#### RAW DATA
Start of Block

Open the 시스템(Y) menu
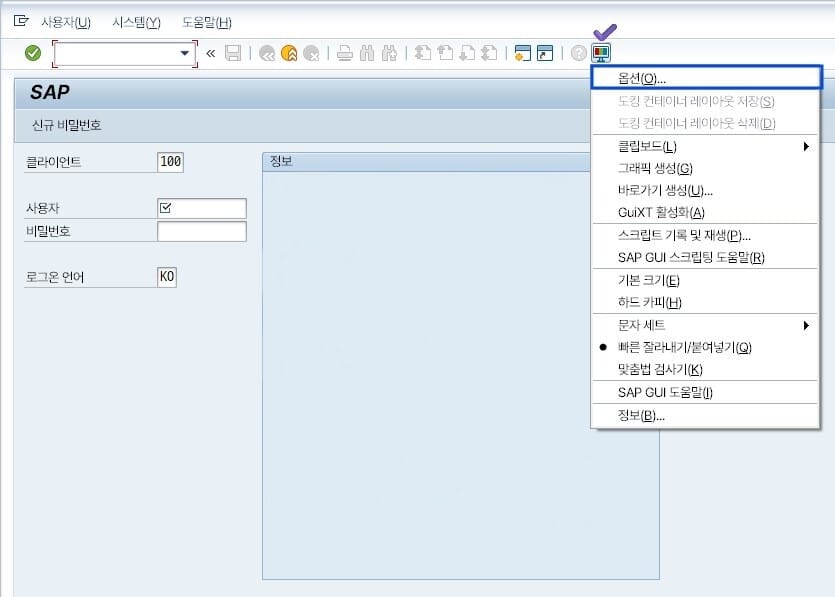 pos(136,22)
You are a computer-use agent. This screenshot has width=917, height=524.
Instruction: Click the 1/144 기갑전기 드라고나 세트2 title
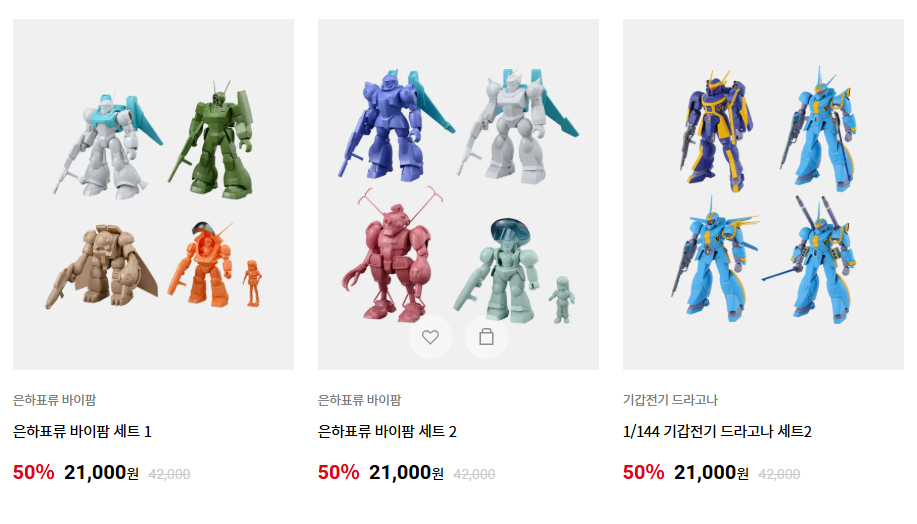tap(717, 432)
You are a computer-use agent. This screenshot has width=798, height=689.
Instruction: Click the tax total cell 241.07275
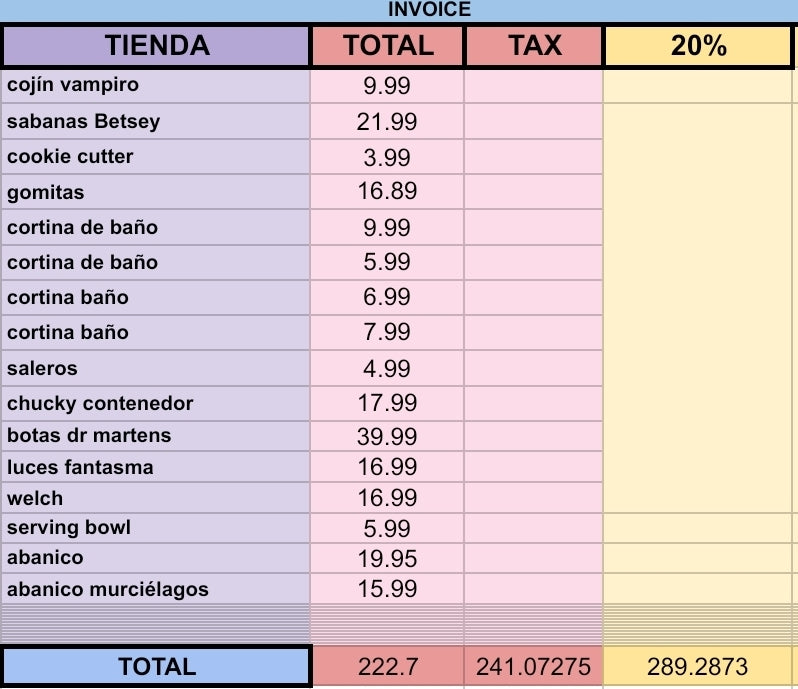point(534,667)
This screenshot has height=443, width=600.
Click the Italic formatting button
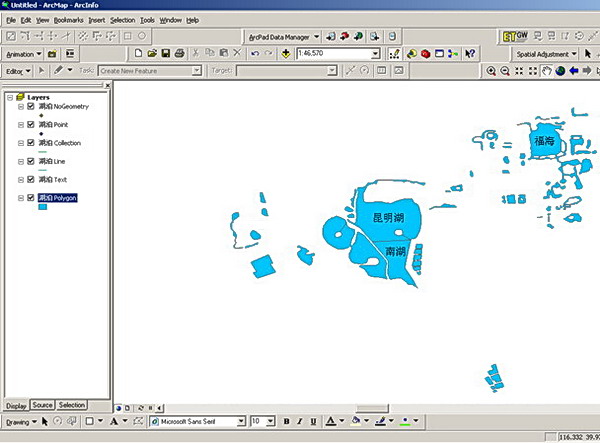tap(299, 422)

End of Block
Start of Block

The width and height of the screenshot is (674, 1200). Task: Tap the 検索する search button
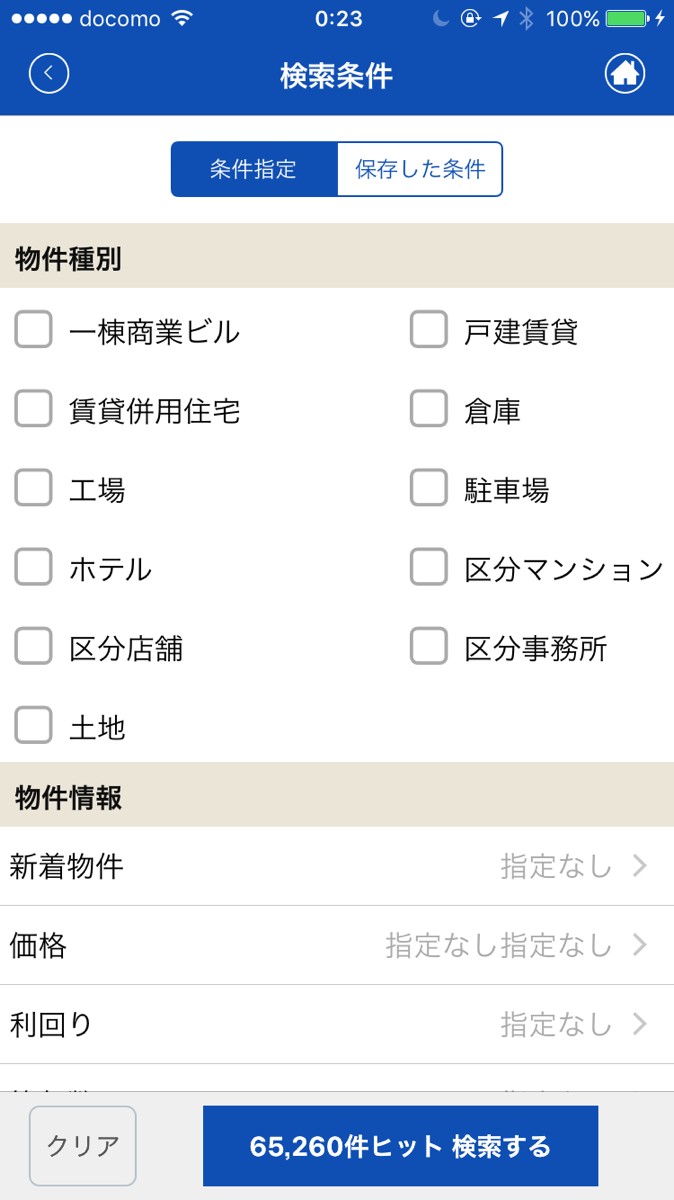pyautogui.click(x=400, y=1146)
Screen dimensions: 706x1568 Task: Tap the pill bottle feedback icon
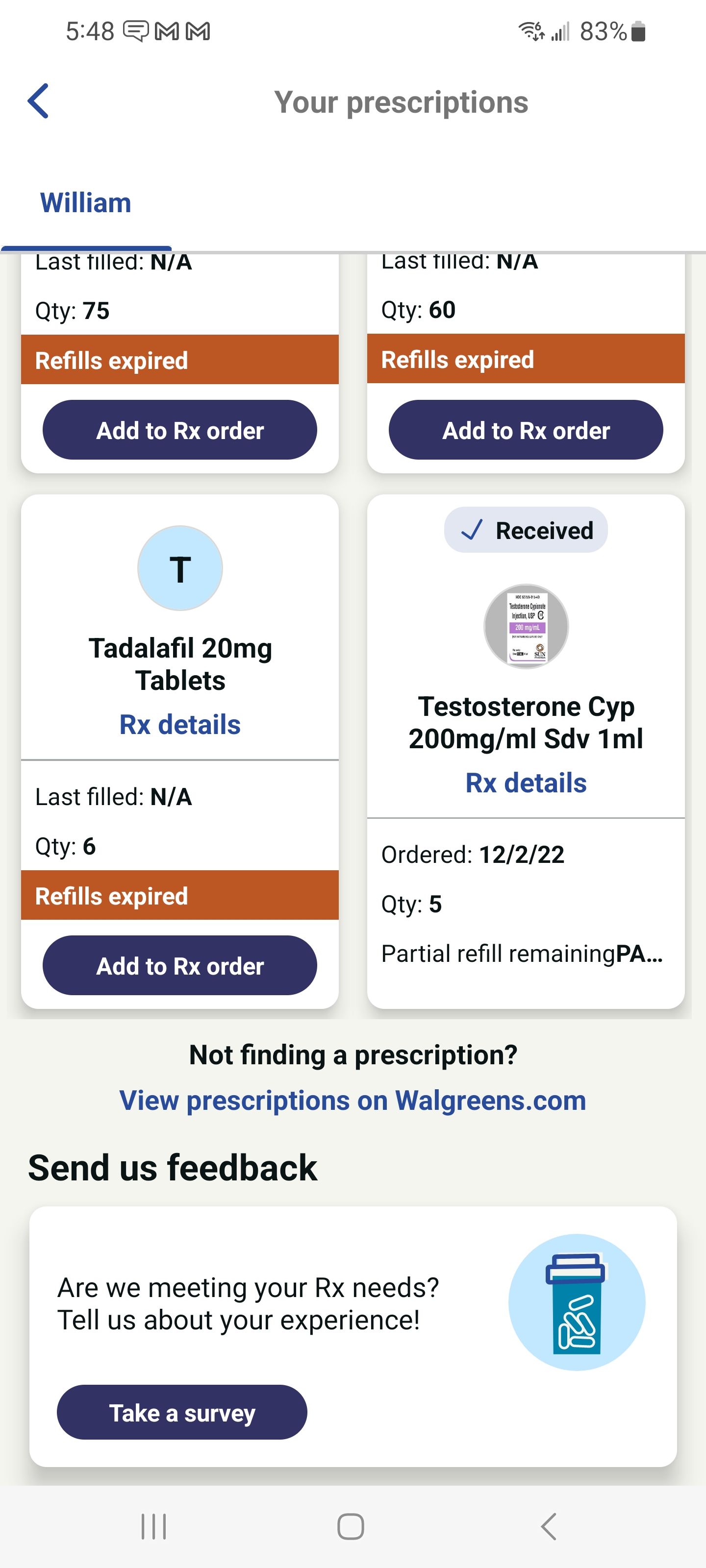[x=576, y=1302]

End of Block
Start of Block

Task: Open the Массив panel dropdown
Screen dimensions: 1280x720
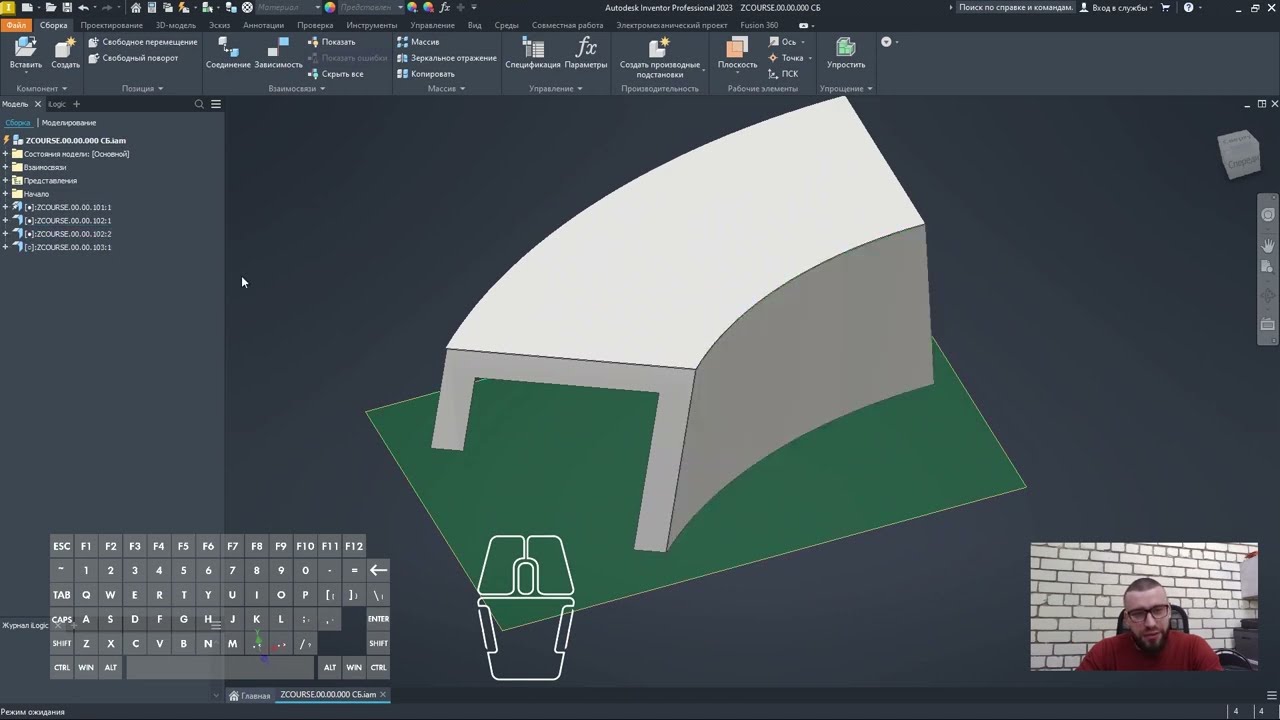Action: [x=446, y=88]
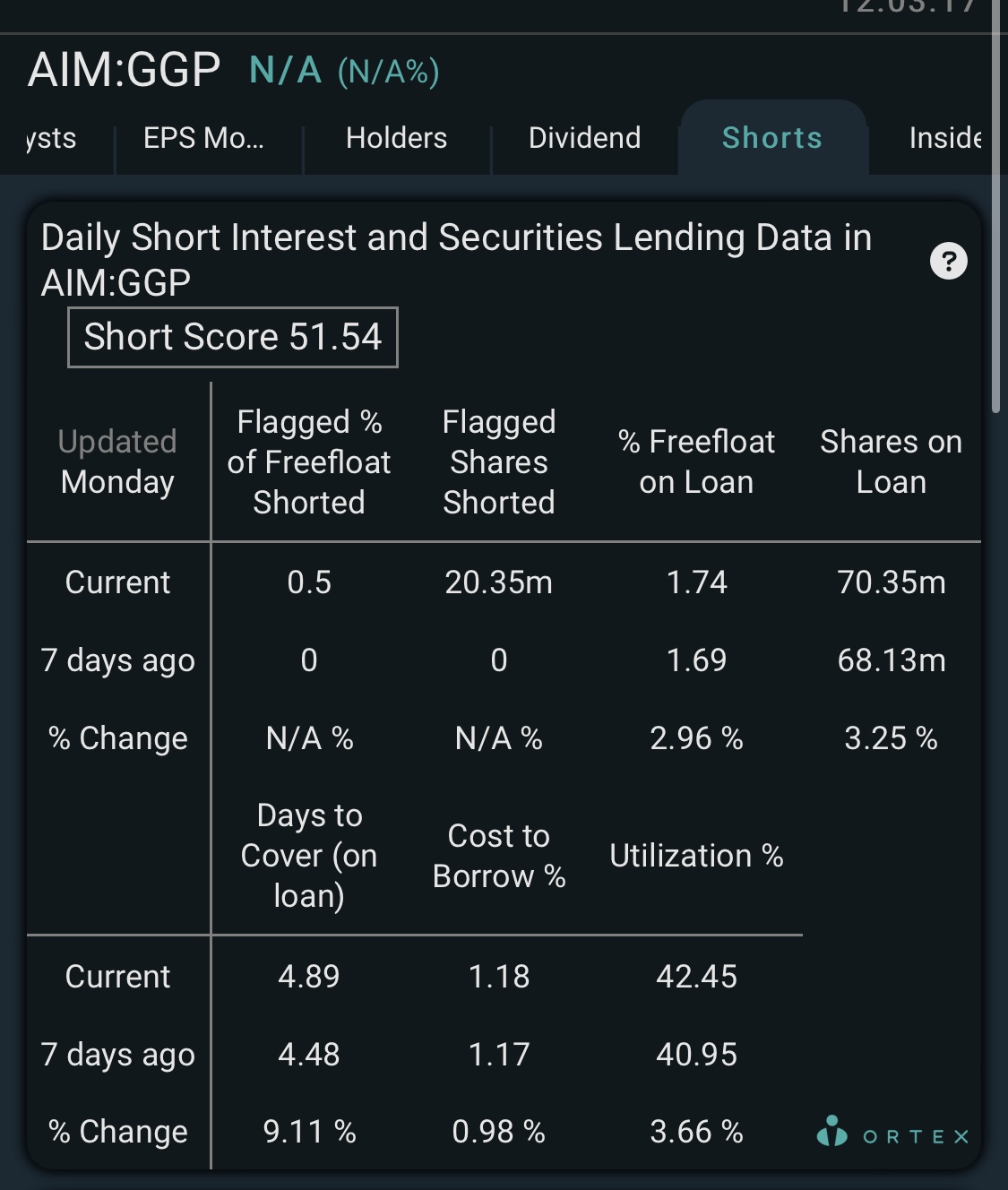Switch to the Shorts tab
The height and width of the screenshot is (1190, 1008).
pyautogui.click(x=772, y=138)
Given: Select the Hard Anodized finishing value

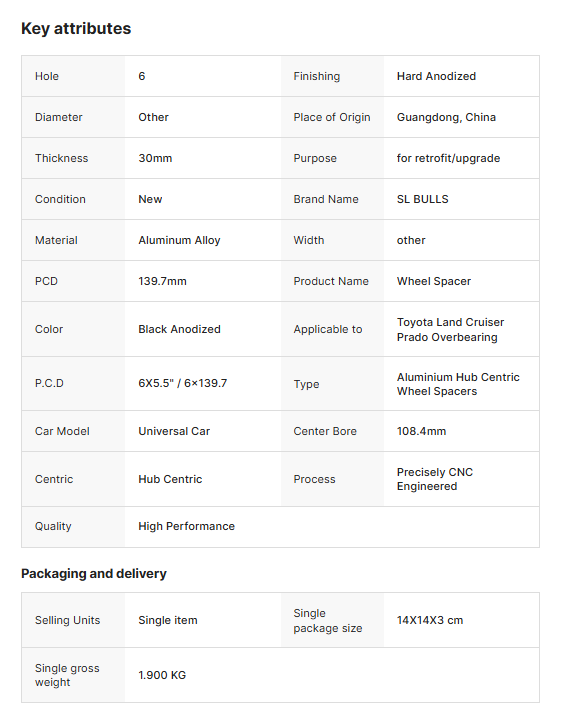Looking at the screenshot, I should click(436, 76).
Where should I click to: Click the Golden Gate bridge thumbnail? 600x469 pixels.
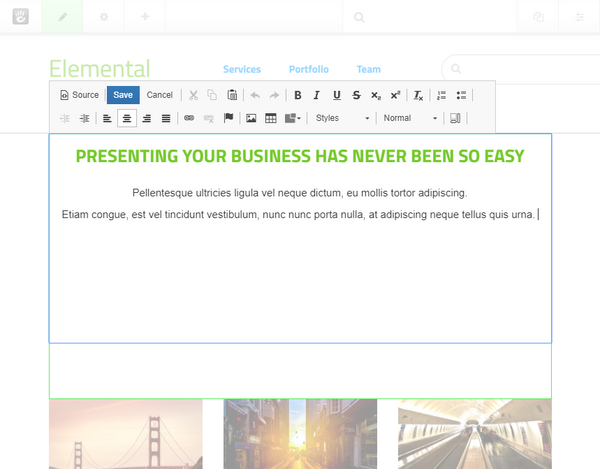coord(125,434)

End of Block

#### DESCRIPTION OF THE TASK
Check each line of the data above for the string "agent", and copy the ones that have it.

#### RESULT OF THE TASK
You are a computer-use agent. This screenshot has width=917, height=524.
You are a computer-use agent. This screenshot has width=798, height=689.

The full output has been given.